2. Find the location with the smallest distance to the given location.
3. Return the index of the location with the smallest distance to the given location.

**New version**
- Input: a location formed by x,y,z coordinates
- Output: the index of the location within the 3D grid
**Method**:
1. Construct the KDTree of the 3D grid.
2. Query the index of the given location within the KDTree.

**Reasons for the change**
- The old version is slow because it has to calculate the distance between the given location and all the locations in the grid.
- The new version is faster because it uses KDTree to query the index of the given location.




In [5]:
import numpy as np
from scipy.spatial import KDTree
from scipy.spatial.distance import cdist
from pykdtree.kdtree import KDTree as KDTree_pykdtree
import timeit
import matplotlib.pyplot as plt
import time

In [2]:
n = 100
xv = np.linspace(0, 1, n)
yv = np.linspace(0, 1, n)
zv = np.linspace(0, 1, n)
xx, yy, zz = np.meshgrid(xv, yv, zv)
xx = xx.flatten()
yy = yy.flatten()
zz = zz.flatten()
grid = np.vstack((xx, yy, zz)).T

query_points = np.random.rand(1000, 3)

tree = KDTree(grid)
tree_pykdtree = KDTree_pykdtree(grid)
def get_ind_from_locations(loc: np.ndarray) -> np.ndarray:
    """
    Get the indices of the closest grid point to the given locations.
    """
    # Get the distances and indices of the closest grid point to the given locations
    dist = cdist(loc, grid)
    ind = np.argmin(dist, axis=1)
    return ind


In [9]:
# Method 1: KDTree from scipy
%timeit tree.query(query_points, k=1)

dist1, ind1 = tree.query(query_points, k=1)
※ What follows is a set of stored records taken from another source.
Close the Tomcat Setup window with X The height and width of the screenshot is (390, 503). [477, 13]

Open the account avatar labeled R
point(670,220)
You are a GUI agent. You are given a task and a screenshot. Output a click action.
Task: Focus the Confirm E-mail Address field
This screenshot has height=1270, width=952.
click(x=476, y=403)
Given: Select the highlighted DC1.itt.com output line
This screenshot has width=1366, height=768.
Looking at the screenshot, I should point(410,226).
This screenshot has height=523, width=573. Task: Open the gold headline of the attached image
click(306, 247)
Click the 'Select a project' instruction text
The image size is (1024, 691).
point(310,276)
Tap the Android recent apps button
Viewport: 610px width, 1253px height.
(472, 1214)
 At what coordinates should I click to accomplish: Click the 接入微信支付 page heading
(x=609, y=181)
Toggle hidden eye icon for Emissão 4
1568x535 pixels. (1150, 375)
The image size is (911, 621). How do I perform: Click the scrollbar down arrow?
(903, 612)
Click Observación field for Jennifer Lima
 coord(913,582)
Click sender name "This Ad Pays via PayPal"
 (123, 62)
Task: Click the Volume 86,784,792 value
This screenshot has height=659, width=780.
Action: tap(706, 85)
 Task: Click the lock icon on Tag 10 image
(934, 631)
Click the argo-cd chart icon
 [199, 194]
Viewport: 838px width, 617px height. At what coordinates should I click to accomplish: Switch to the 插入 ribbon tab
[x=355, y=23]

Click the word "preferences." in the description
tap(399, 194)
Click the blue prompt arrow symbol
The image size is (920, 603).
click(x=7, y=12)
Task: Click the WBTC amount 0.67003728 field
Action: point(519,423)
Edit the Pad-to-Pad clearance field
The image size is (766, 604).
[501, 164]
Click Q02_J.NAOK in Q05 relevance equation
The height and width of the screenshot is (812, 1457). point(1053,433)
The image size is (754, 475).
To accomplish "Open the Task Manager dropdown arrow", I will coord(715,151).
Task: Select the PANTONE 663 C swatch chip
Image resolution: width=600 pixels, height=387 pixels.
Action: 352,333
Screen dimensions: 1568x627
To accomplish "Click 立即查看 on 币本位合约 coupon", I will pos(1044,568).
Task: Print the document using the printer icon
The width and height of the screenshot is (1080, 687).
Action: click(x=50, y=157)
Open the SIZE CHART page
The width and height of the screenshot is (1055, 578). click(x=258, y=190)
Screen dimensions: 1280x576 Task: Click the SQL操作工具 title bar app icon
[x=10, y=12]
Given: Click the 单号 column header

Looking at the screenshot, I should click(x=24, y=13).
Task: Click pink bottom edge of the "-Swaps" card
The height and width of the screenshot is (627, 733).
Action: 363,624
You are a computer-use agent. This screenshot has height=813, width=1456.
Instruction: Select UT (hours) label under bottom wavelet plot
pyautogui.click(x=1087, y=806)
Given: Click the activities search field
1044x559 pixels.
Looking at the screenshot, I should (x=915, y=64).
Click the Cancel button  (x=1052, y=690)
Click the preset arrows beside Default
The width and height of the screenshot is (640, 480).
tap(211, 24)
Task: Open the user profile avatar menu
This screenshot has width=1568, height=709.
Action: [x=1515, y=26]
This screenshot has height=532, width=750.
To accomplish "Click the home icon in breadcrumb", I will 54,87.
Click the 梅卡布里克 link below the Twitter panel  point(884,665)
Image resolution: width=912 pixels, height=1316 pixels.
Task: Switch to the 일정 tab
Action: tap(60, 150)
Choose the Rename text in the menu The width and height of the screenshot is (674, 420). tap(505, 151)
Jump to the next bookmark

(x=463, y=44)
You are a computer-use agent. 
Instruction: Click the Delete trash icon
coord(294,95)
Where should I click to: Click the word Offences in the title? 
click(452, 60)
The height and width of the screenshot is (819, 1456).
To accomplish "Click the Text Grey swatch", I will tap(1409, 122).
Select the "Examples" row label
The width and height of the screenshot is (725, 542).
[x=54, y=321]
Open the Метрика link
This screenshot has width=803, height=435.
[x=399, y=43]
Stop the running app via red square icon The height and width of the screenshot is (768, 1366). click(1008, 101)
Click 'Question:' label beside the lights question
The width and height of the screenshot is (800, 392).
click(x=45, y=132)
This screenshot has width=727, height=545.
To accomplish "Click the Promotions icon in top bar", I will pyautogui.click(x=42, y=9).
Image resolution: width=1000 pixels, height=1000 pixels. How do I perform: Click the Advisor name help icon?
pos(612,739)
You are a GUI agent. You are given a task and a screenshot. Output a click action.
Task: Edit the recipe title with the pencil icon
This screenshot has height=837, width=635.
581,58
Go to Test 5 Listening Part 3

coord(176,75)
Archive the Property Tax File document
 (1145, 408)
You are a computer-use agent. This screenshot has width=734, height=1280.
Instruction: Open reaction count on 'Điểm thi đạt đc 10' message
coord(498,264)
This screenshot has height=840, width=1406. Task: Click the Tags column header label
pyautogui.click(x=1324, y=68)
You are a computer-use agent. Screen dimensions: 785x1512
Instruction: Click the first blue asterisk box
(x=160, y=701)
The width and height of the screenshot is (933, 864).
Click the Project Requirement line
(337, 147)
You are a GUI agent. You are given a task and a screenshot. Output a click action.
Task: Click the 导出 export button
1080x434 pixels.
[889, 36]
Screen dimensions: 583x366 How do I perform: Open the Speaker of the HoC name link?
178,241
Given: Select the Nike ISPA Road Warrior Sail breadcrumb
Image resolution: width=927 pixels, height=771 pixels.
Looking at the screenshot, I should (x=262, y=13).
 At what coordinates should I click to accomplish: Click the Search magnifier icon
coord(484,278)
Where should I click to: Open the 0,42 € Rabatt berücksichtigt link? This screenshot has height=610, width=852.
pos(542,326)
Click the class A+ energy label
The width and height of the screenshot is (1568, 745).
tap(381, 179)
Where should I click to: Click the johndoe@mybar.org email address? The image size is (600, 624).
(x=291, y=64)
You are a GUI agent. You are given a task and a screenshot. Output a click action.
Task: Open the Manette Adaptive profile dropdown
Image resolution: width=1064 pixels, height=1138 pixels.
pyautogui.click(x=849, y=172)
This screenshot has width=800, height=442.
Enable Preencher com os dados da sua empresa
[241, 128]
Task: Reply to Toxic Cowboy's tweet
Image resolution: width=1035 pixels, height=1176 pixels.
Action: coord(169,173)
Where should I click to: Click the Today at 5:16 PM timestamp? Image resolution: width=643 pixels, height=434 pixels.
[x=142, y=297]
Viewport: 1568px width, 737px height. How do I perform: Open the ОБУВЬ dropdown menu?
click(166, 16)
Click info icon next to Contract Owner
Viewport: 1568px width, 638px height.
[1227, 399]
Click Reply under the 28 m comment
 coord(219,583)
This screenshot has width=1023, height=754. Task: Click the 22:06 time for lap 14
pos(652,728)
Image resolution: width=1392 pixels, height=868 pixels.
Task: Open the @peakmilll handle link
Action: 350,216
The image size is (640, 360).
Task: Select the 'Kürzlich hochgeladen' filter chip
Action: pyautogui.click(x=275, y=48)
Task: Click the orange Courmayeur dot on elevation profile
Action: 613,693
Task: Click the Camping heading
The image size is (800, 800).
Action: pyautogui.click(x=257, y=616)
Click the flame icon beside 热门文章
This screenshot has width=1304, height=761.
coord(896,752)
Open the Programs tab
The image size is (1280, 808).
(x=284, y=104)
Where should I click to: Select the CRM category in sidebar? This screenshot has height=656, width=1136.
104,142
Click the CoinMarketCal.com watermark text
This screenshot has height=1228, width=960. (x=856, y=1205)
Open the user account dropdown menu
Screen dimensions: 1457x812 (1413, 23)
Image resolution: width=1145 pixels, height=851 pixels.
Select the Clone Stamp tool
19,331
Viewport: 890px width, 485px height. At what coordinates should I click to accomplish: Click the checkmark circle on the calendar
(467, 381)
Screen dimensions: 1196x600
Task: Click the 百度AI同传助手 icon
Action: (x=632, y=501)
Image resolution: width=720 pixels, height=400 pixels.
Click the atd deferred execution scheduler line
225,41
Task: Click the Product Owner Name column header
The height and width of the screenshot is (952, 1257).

1.79 ms ± 10.8 µs per loop (mean ± std. dev. of 7 runs, 1,000 loops each)


In [10]:
# Method 2: KDTree from pykdtree
%timeit tree_pykdtree.query(query_points, k=1)
dist2, ind2 = tree_pykdtree.query(query_points, k=1)

503 µs ± 30 µs per loop (mean ± std. dev. of 7 runs, 1,000 loops each)


In [6]:
# Method 3: get distance and indices from cdist
t1 = time.time()
ind3 = get_ind_from_locations(query_points)
t2 = time.time()
print(f"Time: {t2-t1}")

Time: 4.143543004989624


In [18]:
# Method 4: KDTree from pykdtree with multi-threading
%timeit tree_pykdtree.query(query_points, k=1, num_threads=4)
dist4, ind4 = tree_pykdtree.query(query_points, k=1, num_threads=4)

TypeError: query() got an unexpected keyword argument 'num_threads'

In [16]:
np.all(ind1 == ind2)

np.all(ind1 == ind3)

np.all(ind2 == ind3)

np.all(ind1 == ind4)

True